- **Your task**:
Could you write out exactly, and only, the lines from the one containing "Como consulto meus pedidos? (127, 1319)" through the last line of the data, leaving out all pictures?

- **Extracted data**:
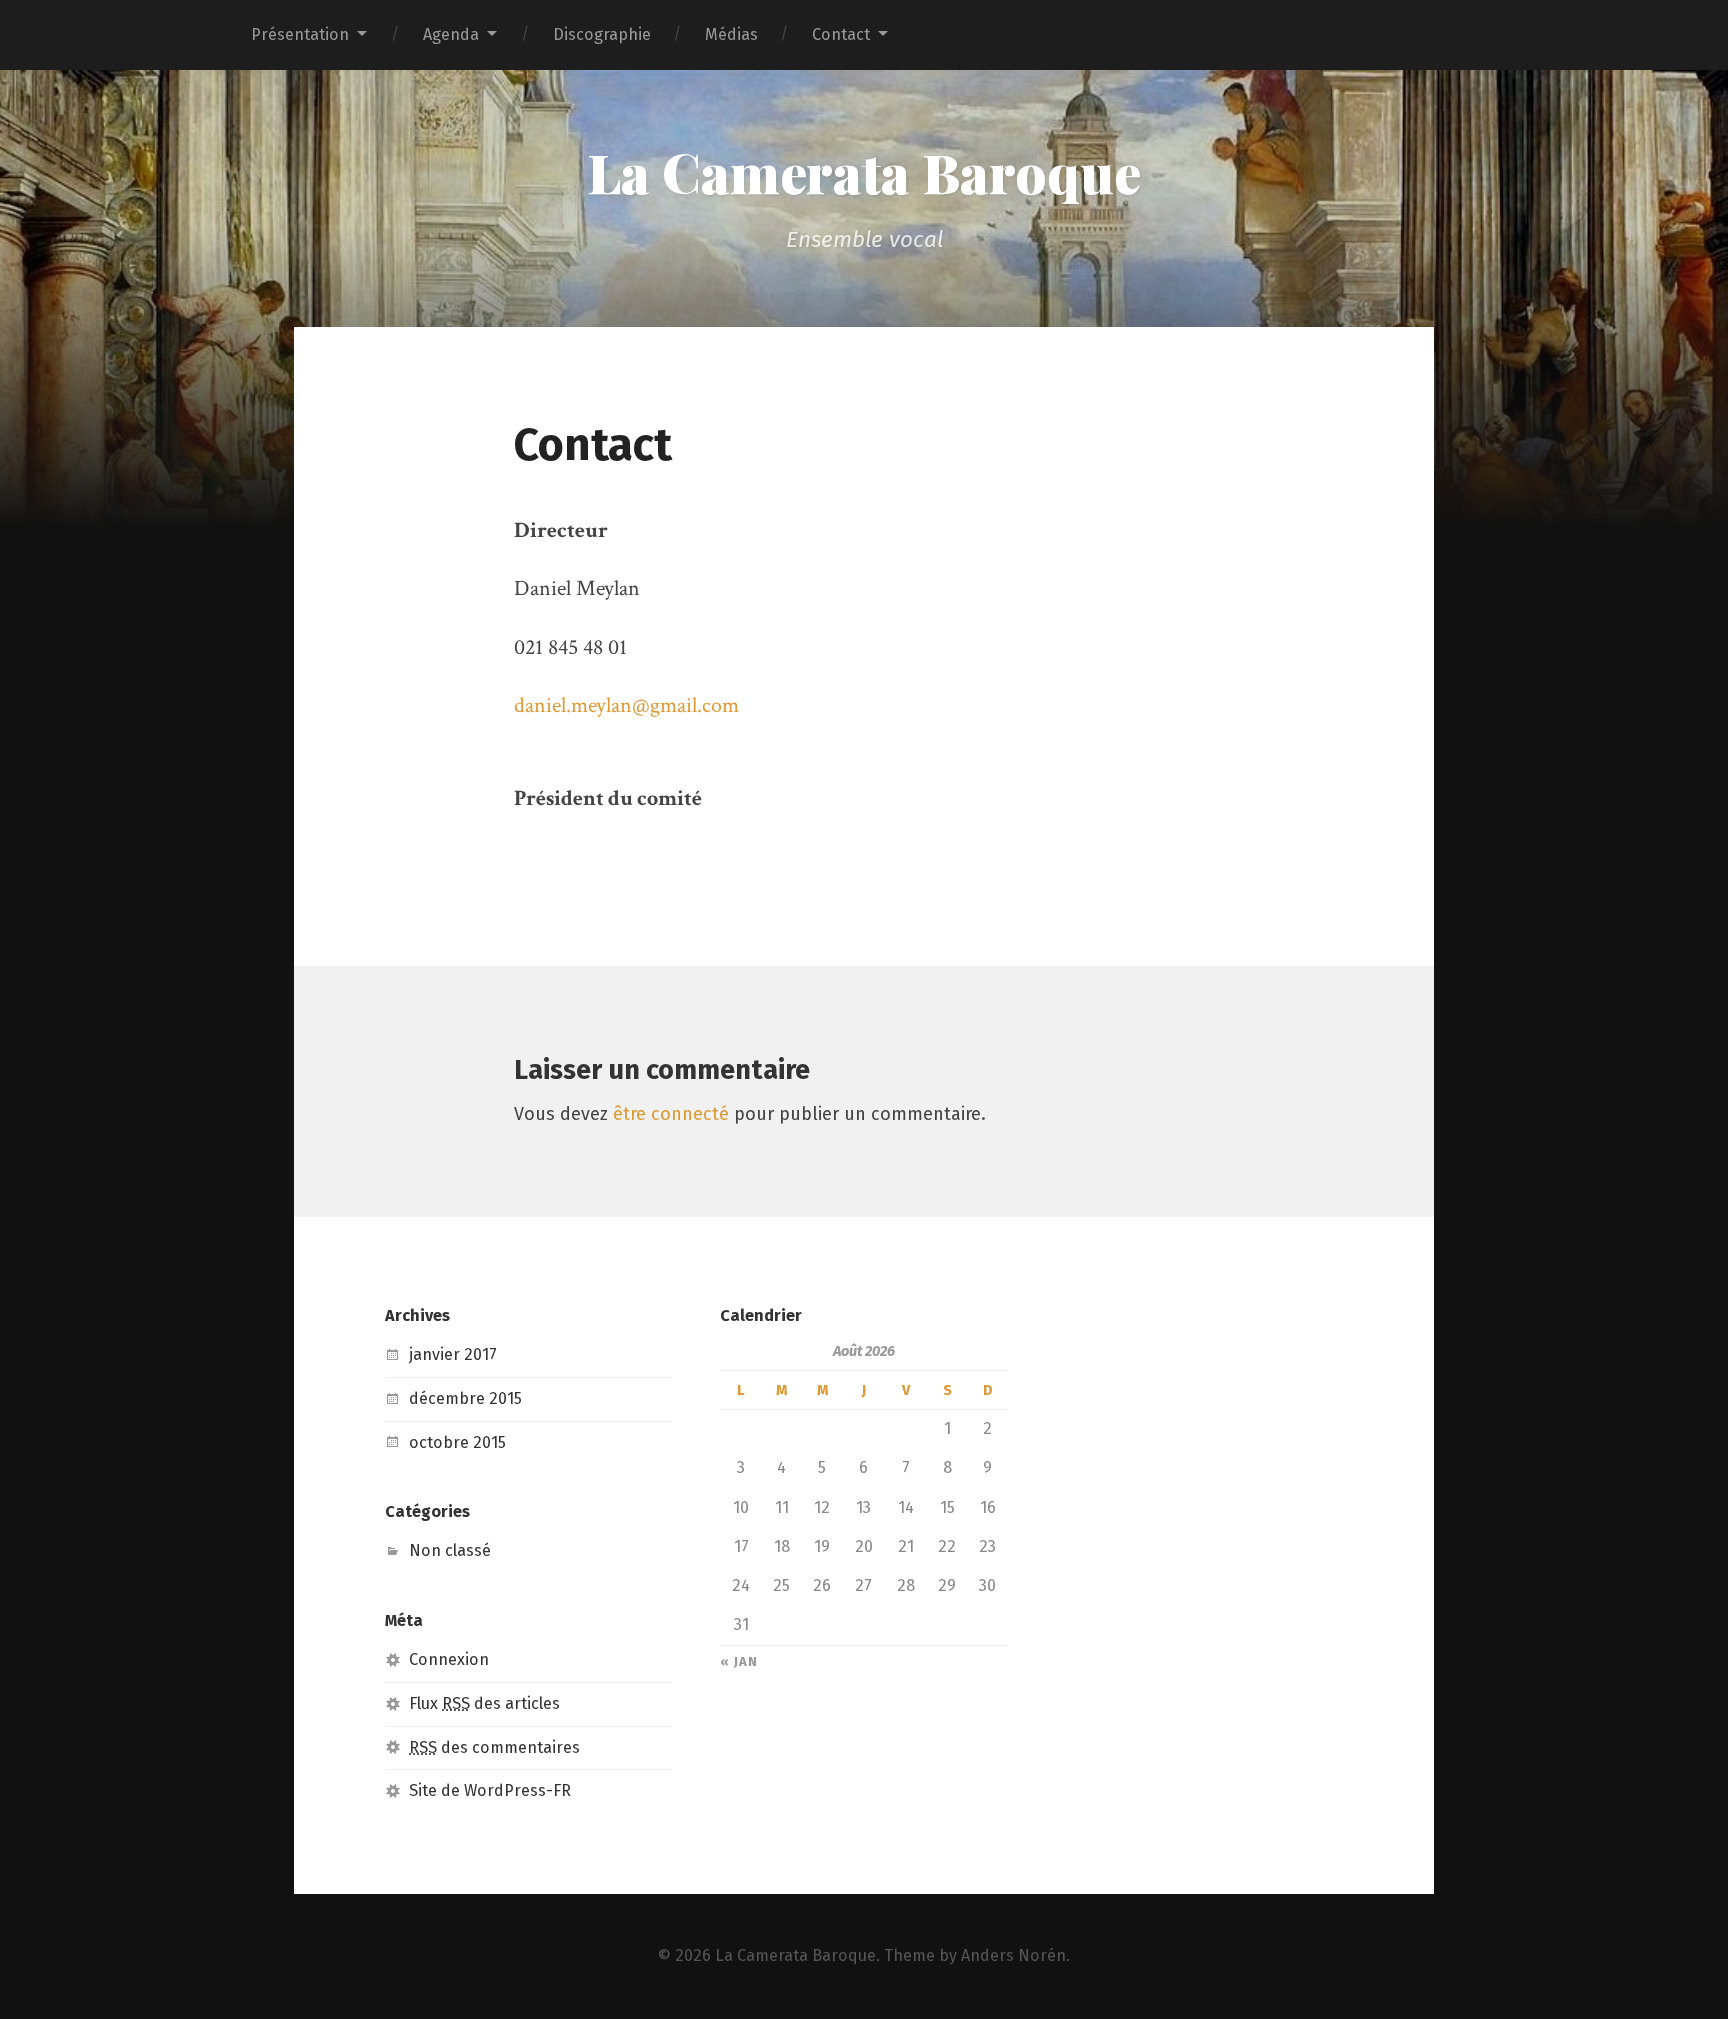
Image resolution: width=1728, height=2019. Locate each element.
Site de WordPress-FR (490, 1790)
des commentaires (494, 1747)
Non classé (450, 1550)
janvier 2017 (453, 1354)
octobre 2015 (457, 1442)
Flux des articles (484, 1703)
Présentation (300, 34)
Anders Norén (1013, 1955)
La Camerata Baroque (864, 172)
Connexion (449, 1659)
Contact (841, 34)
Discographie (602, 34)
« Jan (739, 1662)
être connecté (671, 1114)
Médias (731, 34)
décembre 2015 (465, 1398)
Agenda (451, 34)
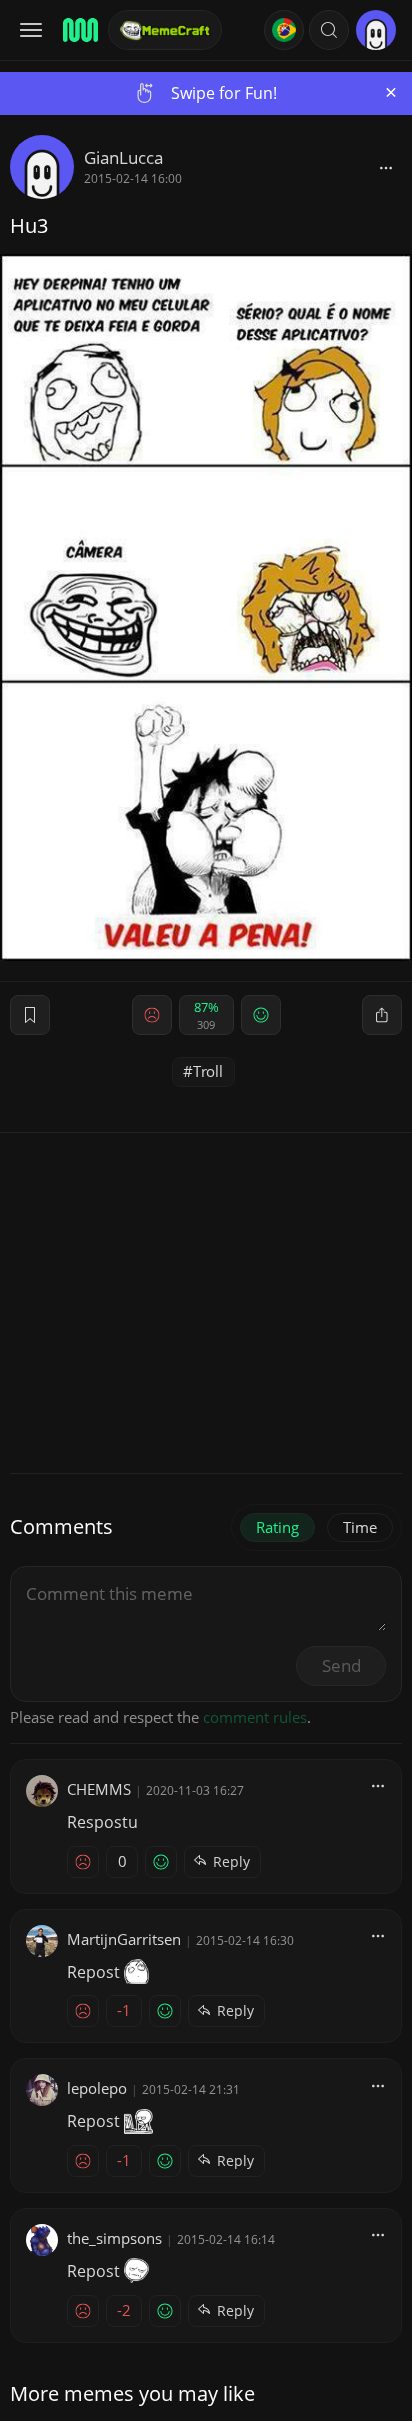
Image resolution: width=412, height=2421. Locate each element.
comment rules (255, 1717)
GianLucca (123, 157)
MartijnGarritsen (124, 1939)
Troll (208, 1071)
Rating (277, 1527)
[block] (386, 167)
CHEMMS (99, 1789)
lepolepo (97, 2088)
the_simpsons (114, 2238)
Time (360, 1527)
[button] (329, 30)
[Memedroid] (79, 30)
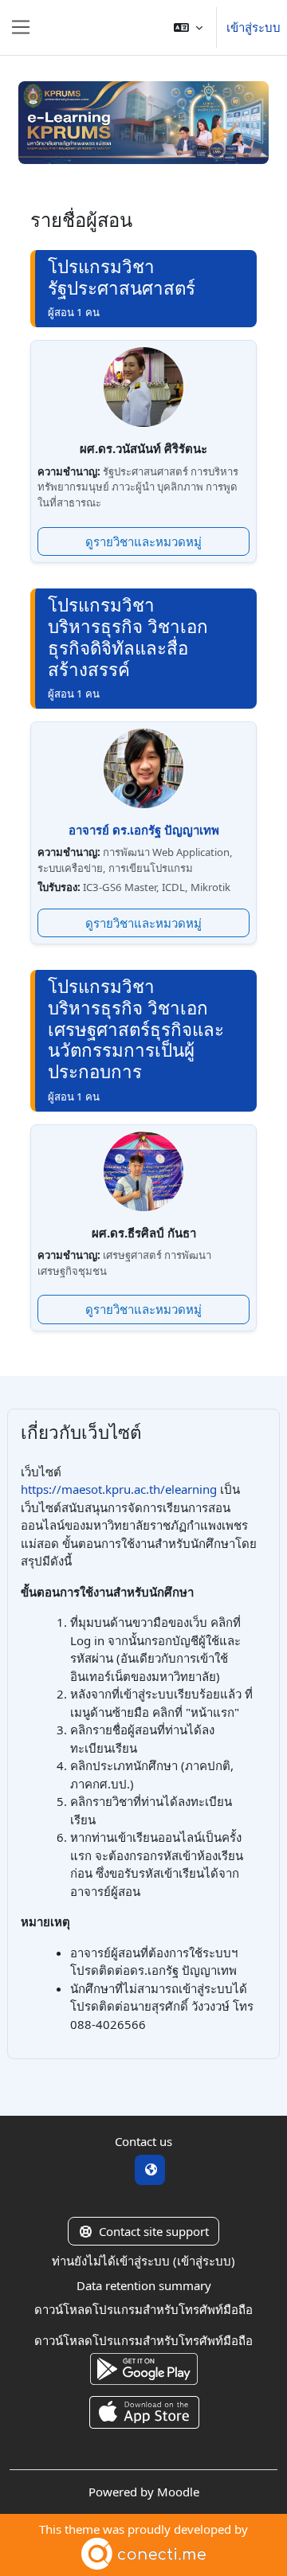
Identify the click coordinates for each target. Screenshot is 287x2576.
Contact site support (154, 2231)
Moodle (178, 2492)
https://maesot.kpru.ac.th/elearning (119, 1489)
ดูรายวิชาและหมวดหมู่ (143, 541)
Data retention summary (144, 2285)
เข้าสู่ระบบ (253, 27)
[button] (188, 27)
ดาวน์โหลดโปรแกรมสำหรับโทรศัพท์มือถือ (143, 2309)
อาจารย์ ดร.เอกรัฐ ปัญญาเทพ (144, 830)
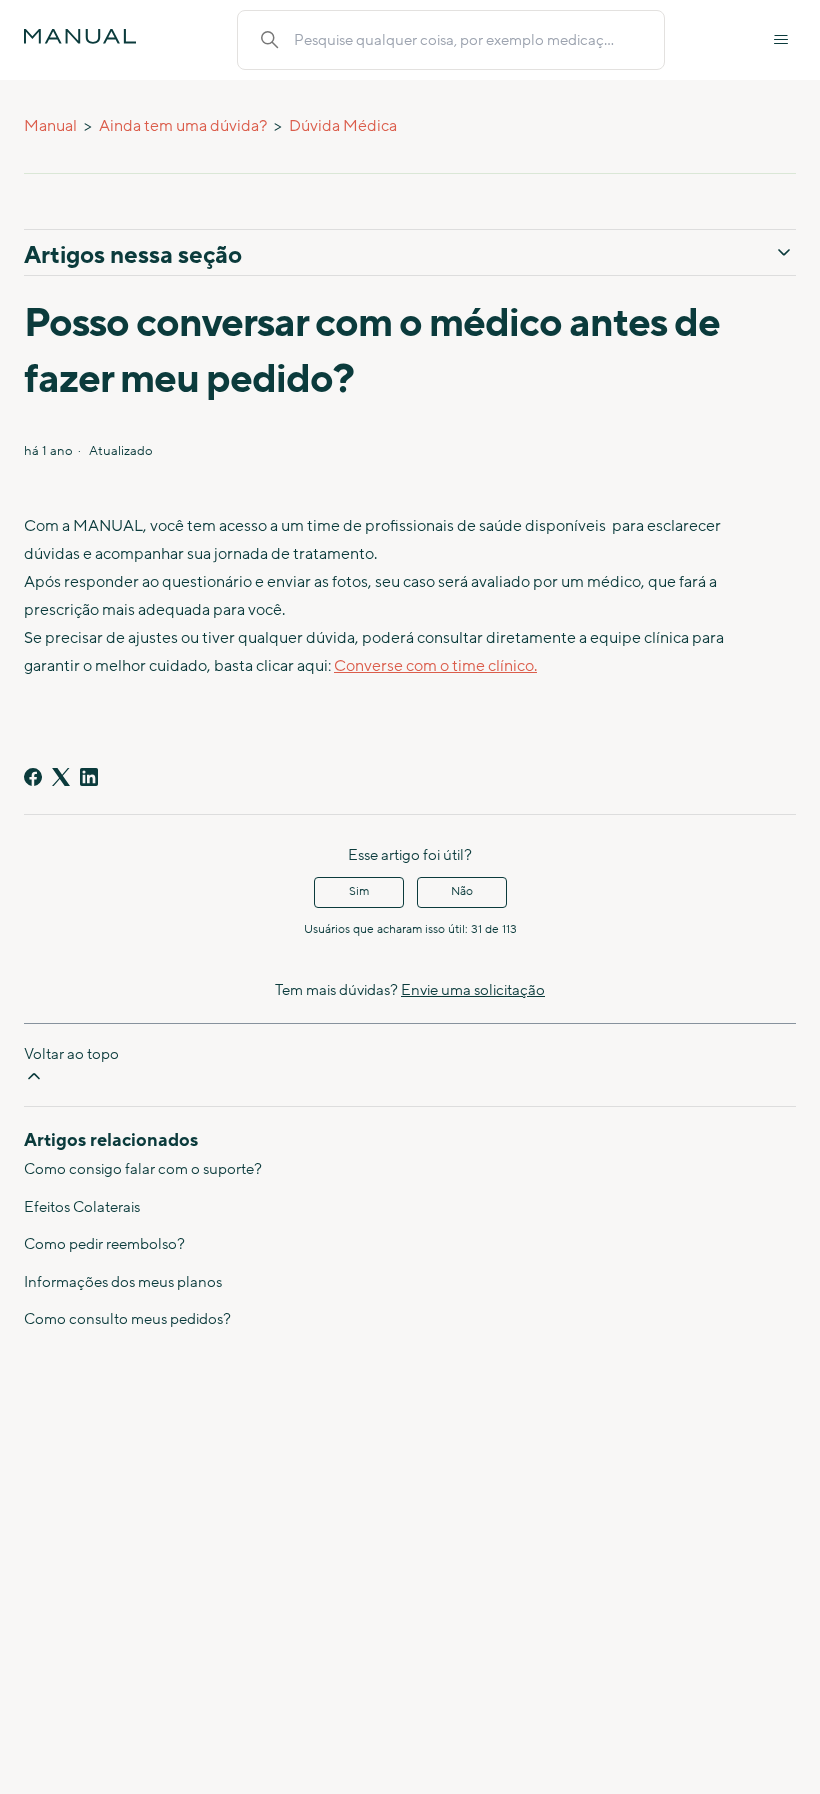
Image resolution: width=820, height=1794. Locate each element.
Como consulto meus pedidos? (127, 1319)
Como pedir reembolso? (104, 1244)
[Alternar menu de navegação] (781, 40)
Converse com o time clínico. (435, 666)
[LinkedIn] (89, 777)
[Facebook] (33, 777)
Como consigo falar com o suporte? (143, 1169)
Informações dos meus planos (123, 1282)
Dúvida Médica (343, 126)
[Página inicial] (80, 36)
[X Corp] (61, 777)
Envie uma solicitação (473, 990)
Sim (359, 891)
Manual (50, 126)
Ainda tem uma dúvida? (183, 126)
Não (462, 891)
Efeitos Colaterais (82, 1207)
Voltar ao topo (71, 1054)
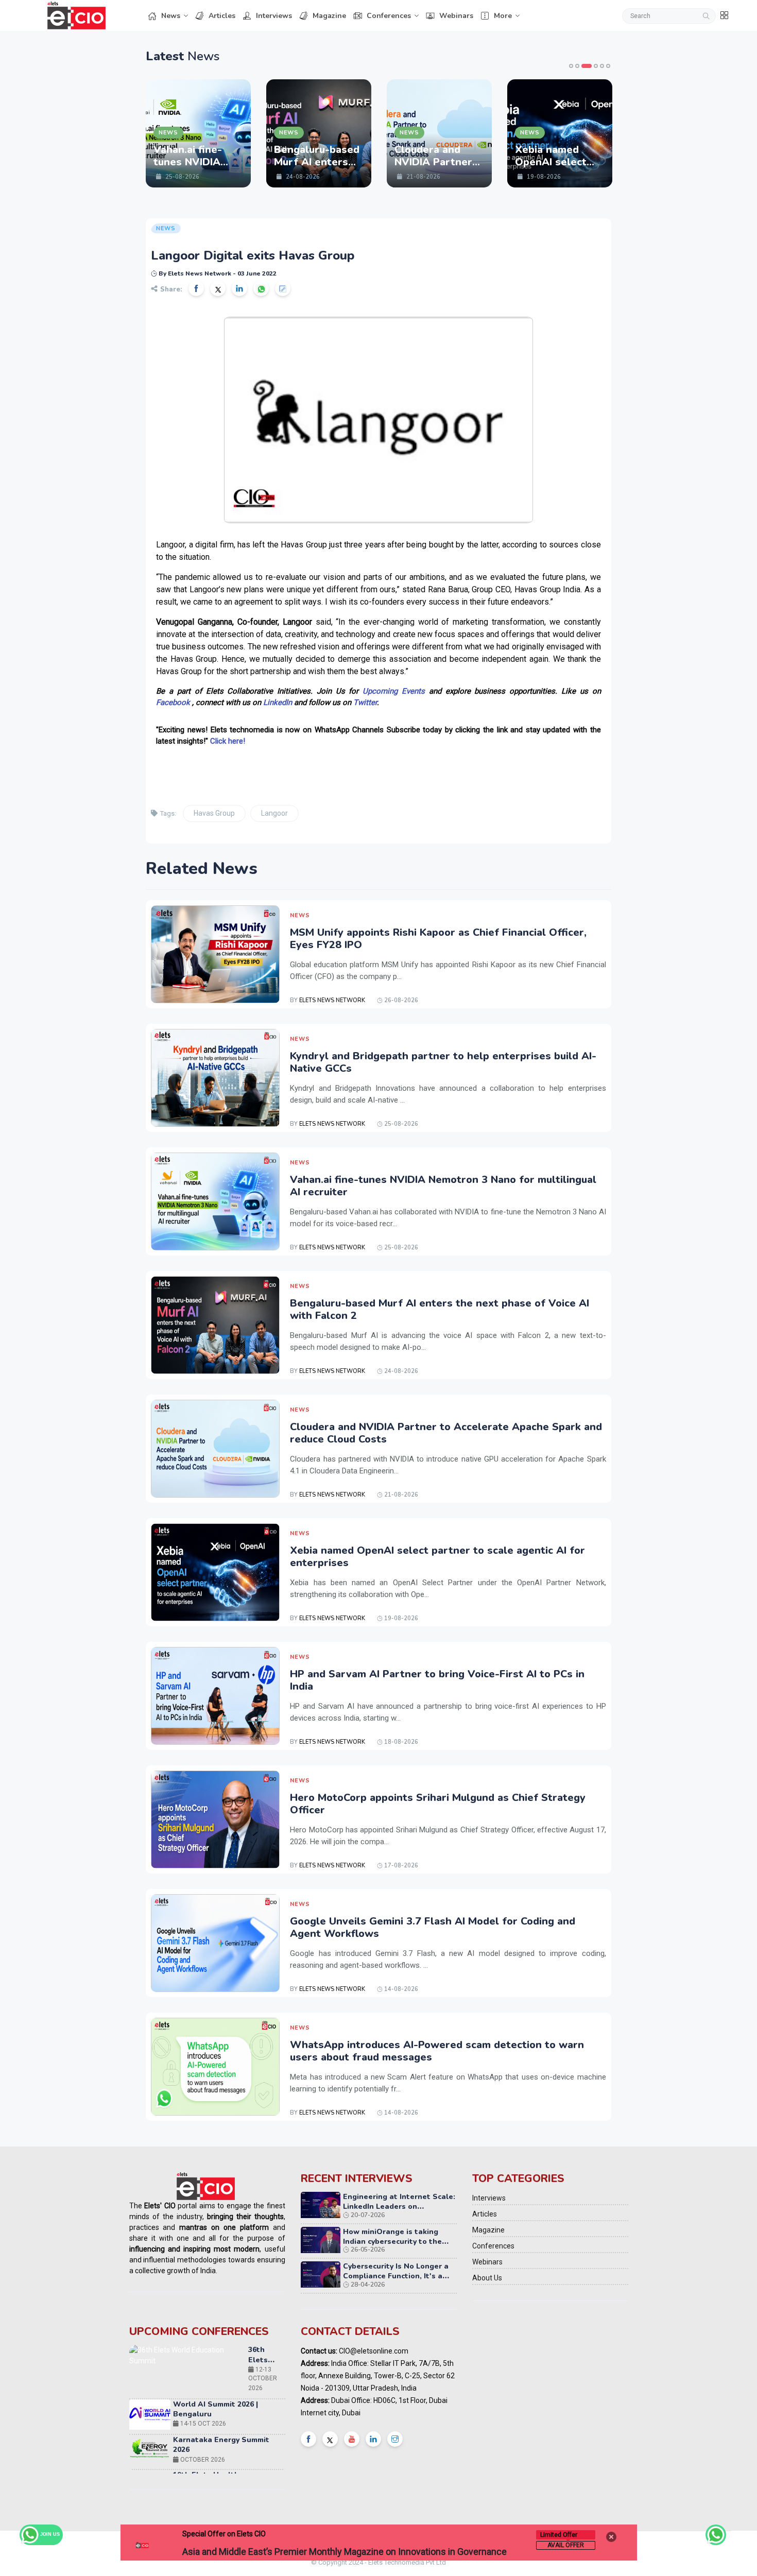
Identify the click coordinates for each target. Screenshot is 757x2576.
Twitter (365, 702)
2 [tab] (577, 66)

- **Written answer**:
Como consulto meus pedidos? (127, 1319)
Como pedir reembolso? (104, 1244)
[Alternar menu de navegação] (781, 40)
Converse com o time clínico. (435, 666)
[LinkedIn] (89, 777)
[Facebook] (33, 777)
Como consigo falar com o suporte? (143, 1169)
Informações dos meus planos (123, 1282)
Dúvida Médica (343, 126)
[Página inicial] (80, 36)
[X Corp] (61, 777)
Envie uma solicitação (473, 990)
Sim (359, 891)
Manual (50, 126)
Ainda tem uma dúvida? (183, 126)
Não (462, 891)
Efeitos Colaterais (82, 1207)
Voltar ao topo (71, 1054)
Identify the click coordinates for each target. Screenshot is 757x2576.
Twitter (365, 702)
2 [tab] (577, 66)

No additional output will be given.